_WHAT IS EXPECTED_: In the entries below, count every line with the string "will". State the count and nothing else.

_PROVIDED RECORDS_:
★ ★ ★
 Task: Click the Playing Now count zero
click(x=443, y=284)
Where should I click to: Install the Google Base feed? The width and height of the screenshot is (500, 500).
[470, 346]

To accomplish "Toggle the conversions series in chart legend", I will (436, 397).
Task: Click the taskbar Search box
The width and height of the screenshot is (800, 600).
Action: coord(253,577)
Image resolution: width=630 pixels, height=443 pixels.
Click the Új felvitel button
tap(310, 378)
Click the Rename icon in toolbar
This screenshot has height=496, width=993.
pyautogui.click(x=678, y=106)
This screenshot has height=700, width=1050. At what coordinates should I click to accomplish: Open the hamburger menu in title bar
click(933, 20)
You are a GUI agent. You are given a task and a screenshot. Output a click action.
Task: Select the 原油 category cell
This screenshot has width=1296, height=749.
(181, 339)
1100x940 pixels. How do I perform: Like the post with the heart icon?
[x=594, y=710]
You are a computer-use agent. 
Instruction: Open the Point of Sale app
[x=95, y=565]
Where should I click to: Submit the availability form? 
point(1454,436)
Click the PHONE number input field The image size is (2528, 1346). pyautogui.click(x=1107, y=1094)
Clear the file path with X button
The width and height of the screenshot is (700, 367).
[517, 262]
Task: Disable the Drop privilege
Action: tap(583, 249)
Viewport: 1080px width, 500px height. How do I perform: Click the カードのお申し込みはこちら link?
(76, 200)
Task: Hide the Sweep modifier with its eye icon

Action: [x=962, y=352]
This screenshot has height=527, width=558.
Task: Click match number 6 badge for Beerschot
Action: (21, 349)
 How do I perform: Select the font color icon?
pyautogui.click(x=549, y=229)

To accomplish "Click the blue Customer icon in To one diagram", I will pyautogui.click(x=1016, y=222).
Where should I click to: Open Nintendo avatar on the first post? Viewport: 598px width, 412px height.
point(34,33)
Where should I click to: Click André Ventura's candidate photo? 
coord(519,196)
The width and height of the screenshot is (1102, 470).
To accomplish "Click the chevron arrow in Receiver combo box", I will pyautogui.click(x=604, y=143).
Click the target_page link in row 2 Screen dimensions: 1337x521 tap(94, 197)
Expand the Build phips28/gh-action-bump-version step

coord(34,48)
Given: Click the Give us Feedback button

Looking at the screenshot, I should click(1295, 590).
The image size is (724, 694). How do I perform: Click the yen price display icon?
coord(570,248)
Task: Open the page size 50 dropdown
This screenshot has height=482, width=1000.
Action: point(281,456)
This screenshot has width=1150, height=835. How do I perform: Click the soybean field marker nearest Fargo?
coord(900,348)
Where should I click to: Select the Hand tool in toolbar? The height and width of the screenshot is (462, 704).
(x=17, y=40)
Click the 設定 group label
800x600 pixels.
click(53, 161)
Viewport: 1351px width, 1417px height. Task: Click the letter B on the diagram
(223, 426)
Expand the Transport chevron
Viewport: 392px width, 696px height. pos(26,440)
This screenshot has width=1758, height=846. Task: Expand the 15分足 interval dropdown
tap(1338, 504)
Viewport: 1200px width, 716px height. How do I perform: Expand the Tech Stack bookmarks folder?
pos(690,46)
★ ★ ★
_ANSWER BELOW_: 3